— START OF Source text —
This paper makes the following contributions:

- The use of static analysis on GPU kernels to confine the behaviors of GPU applications to improve security. Our evaluations on five representative benchmark suites show that the analysis is both practical and effective to determine whether real-world GPU kernels are safe at load time with minimal additional runtime checks.
- The design and the implementation of a lightweight, end-to-end secure execution environment for GPU applications based on static validation.
- An IPC primitive that enables secure and efficient communications between GPU applications. The co-design of static analysis and OS support leads to a highly concise implementation.

## 2 Background

To understand the design of Honeycomb, it is important to first review the architectures and the programming interfaces of GPUs, as well as the basic concepts of polyhedral analysis [14, 35] used in this paper.

Architectures and programming interfaces of commodity GPUs. Modern GPUs offer the single instruction, multiple thread (SIMT) programming model to the applications. To run a workload, an application submits a launch request to the command queue of the GPU. The request specifies the binary function (i.e., GPU kernel), its arguments, the number of threads, and optionally, the size of a user-controllable, ondie high-speed scratchpad (i.e., shared memory) to perform the workload. Threads are organized into grids and blocks uniformly. Each grid consists of the same number of blocks, and each block consists of the same number of threads. Each thread within the same block has its own vector registers but shares access to the shared memory. The programming model provides a conceptual view where each thread executes the same instruction based on the values of its own registers. To achieve parallelization, each thread loads the inputs into its own registers and computes the outputs in parallel. Figure 1 presents an example of filling a region of memory to a specific value under the SIMT model.
— END OF Source text —
— START OF Data section —
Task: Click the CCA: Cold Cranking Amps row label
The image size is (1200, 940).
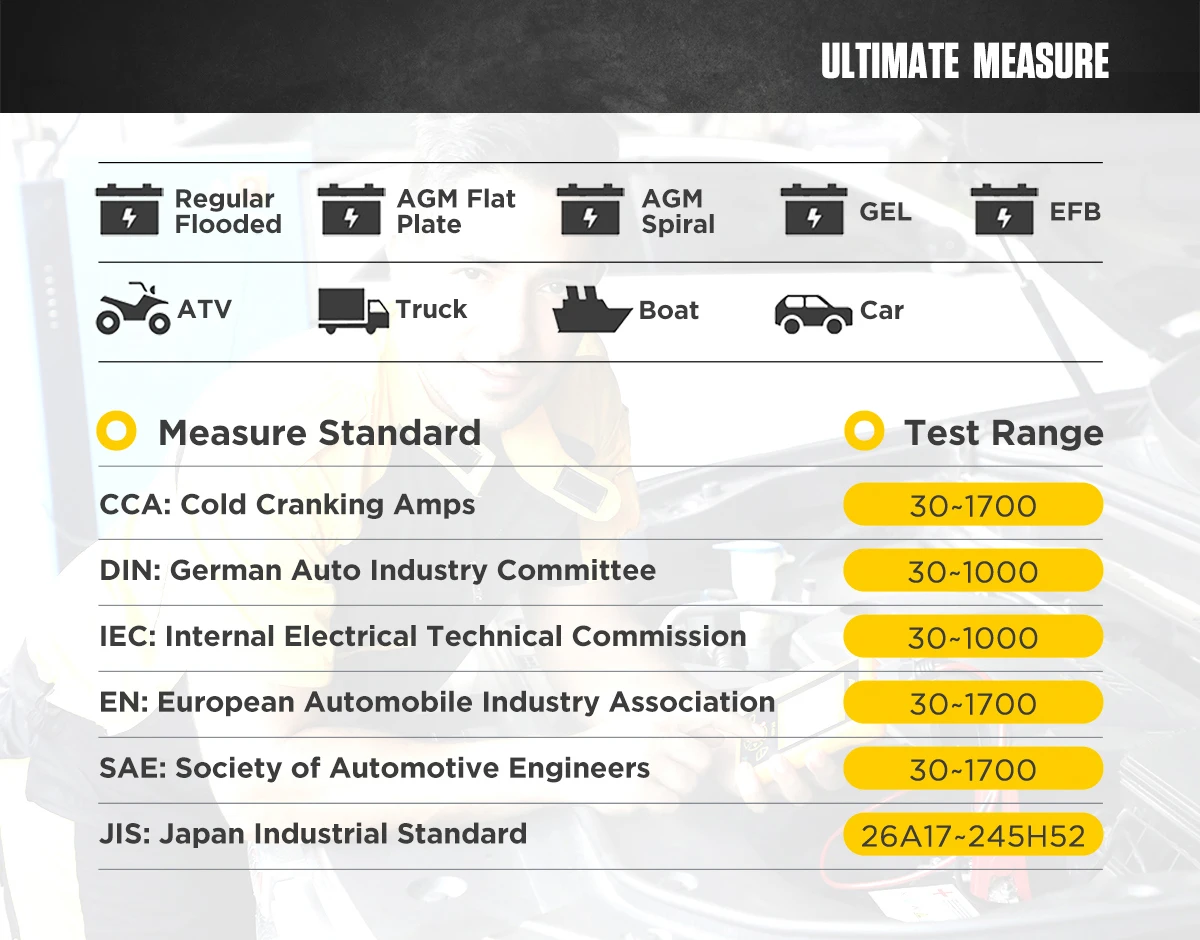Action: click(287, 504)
— END OF Data section —
→ **Task 1**: Reproduce the stretch of the Honeycomb text from "- The use of" through "highly concise implementation.".
→ **Task 2**: In the Honeycomb text, which programming model do modern GPUs offer to applications?

→ **Exercise solution 1**:
- The use of static analysis on GPU kernels to confine the behaviors of GPU applications to improve security. Our evaluations on five representative benchmark suites show that the analysis is both practical and effective to determine whether real-world GPU kernels are safe at load time with minimal additional runtime checks.
- The design and the implementation of a lightweight, end-to-end secure execution environment for GPU applications based on static validation.
- An IPC primitive that enables secure and efficient communications between GPU applications. The co-design of static analysis and OS support leads to a highly concise implementation.

→ **Exercise solution 2**: The single instruction, multiple thread (SIMT) programming model.